## ACTION ITEM
Each entry is to be output precisely as it appears.

## SOURCE MATERIAL
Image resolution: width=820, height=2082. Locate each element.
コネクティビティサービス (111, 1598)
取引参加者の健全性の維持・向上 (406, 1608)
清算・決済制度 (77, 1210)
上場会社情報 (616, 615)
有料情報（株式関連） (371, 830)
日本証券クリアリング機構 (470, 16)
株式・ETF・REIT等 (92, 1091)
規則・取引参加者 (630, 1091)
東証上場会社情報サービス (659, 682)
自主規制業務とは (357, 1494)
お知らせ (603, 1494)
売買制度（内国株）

## ANSWER BELOW
Image resolution: width=820, height=2082. Locate each element.
コネクティビティサービス (111, 1598)
取引参加者の健全性の維持・向上 (406, 1608)
清算・決済制度 (77, 1210)
上場会社情報 (616, 615)
有料情報（株式関連） (371, 830)
日本証券クリアリング機構 (470, 16)
株式・ETF・REIT等 (92, 1091)
規則・取引参加者 (630, 1091)
東証上場会社情報サービス (659, 682)
自主規制業務とは (357, 1494)
お知らせ (603, 1494)
売買制度（内国株）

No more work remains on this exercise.